Ljubicic in Pass-Statistiken weit vorne
Quelle: Wyscout S.p.a
Hier sehen wir am besten, weshalb ein Ljubicic-Abgang nicht einfach zu kompensieren sein wird. Ljubicic tätigt etwas mehr Pässe als Grahovac und hat mit knapp 86% die klar bessere Passquote. Hier sieht man auch extrem deutlich, wie stark es sich auswirkt, dass Velimirovic bei seinen wenigen Einsätzen zweimal gegen Salzburg spielen musste. Die Mannschaft von Jesse Marsch hatte weit mehr Ballbesitz, sodass Velimirovic mit aufgerundeten 20 Pässen pro Partie bei eigenem Ballbesitz kaum eine tragende Rolle spielte, obwohl er insgesamt seine Aufgaben gut meisterte. Velimirovic spielte auch nur 7,39 Pässe pro 90 Minuten nach vorne, während Ljubicic und Grahovac mehr als doppelt so viele vertikale Zuspiele aufweisen und sich in dieser Statistik nichts nehmen. Der Unterschied zwischen den beiden ist aber die Qualität dieser Pässe, denn während bei Ljubicic 73,59 Prozent seiner Zuspiele ankommen, sind es bei Grahovac nur schwache 58,59%! Grahovac spielte die meisten weiten Pässe, hat allerdings auch hier die größte Fehlerquote.
Schlüsselpässe
Quelle: Wyscout S.p.a
Dejan Ljubicic spielt die meisten Pässe im letzten gegnerischen Drittel und hat dabei auch die höchste Genauigkeit. Für Pässe in den gegnerischen Strafraum ist dies ebenso der Fall. Er ist zudem der einzige der drei Spieler mit einem Assist in dieser Saison, wobei Velimirovic immerhin auf einen Assist-Assist kam, als er beim 3:3-Unentschieden gegen Hartberg Schobesberger am Flügel anspielte, dessen Flanke von Stefan Schwab in letzter Minute verwandelt wurde. Dass Velimirovic bei den Pässen ins letzte Spieldrittel weit hinten liegt, wird abermals mit der geringen Samplegröße und den starken Gegnern zusammenhängen.

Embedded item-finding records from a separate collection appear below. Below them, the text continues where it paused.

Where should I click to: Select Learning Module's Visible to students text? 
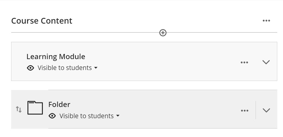click(65, 68)
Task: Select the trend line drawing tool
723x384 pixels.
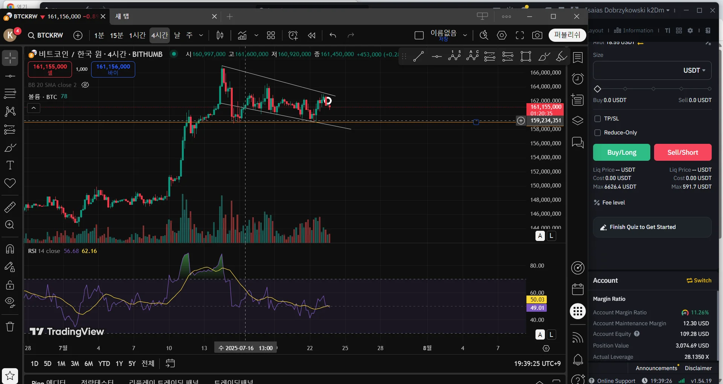Action: [x=418, y=56]
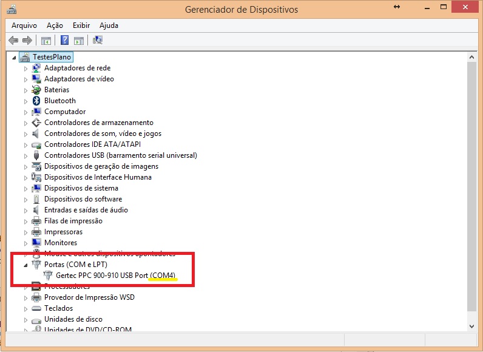483x352 pixels.
Task: Click the Baterias category icon
Action: point(36,90)
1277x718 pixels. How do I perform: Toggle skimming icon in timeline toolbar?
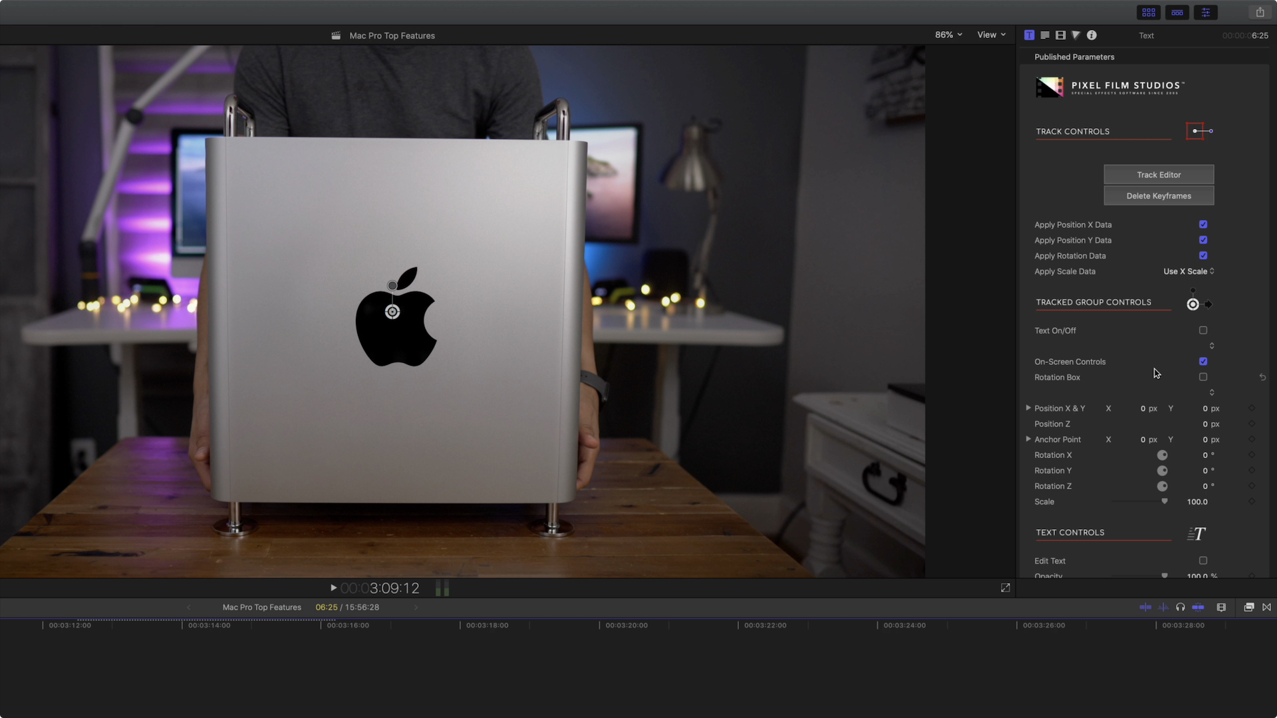[x=1145, y=607]
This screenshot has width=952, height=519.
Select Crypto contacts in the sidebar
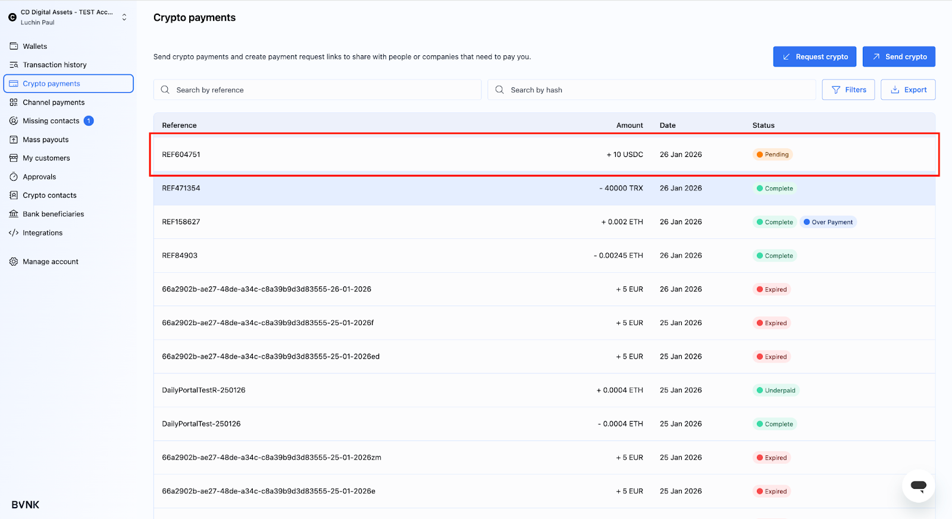coord(49,195)
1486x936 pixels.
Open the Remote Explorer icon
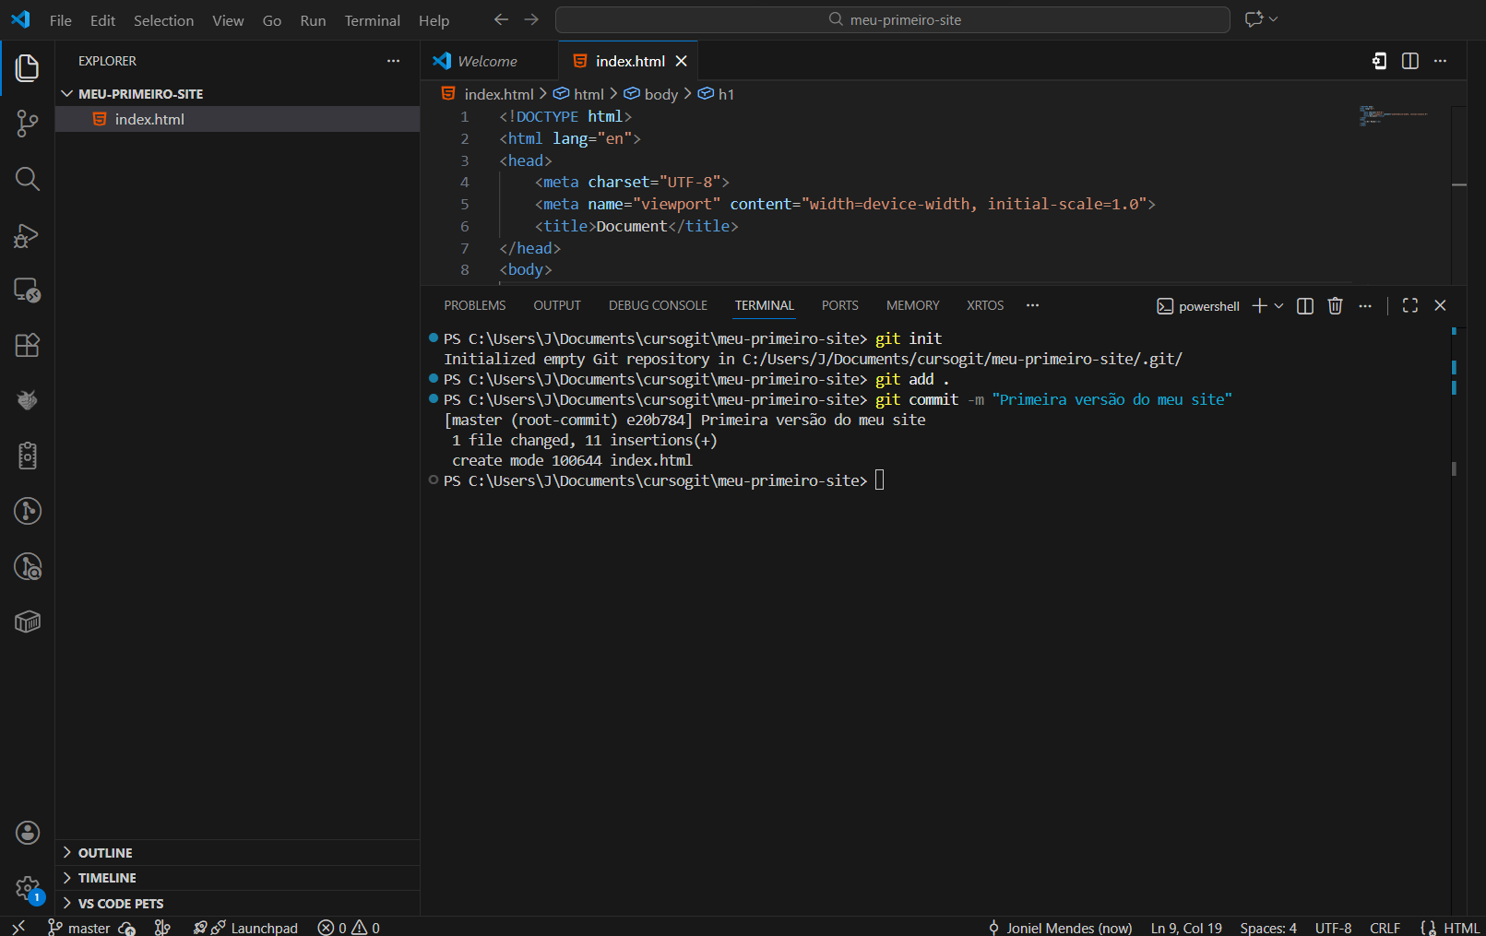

Velimirovic geht in Eins-gegen-Eins-Situationen
Quelle: Wyscout S.p.a
Die Angriffsstatistiken können den Rapid-Fans wieder etwas Hoffnung machen, denn Velimirovic tätigte die mit Abstand meisten Dribblings pro 90 Minuten (4,92), wobei er sich auch immer wieder aus engen und schwierigen Situationen befreien konnte. Der 18-Jährige gab auch die meisten Schüsse pro 90 Minuten ab, wobei er im Cup-Krimi gegen Salzburg mit einem sehenswerten Aluminiumtreffer in der 65. Minute großes Pech hatte. So kommt es, dass Ljubicic der einzige der drei Spieler ist, der in dieser Saison Tore beisteuern konnte. Der 22-Jährige traf in der siebten Runde beim 5:0-Sieg gegen die Admira und beim 2:2-Unentschieden am letzten Spieltag vor der Winterpause gegen die Wiener Austria.
Einschätzung
Der Abgang von Dejan Ljubicic dürfte eine Lücke hinterlassen, die kurzfristig ohne Neuzugang nur schwer zu füllen sein wird. Grahovac hat insbesondere im Passspiel nicht dieselbe Qualität, ist offensiv harmloser und defensiv laut den Leistungswerten dieser Saison ebenfalls kein Upgrade gegenüber Ljubicic.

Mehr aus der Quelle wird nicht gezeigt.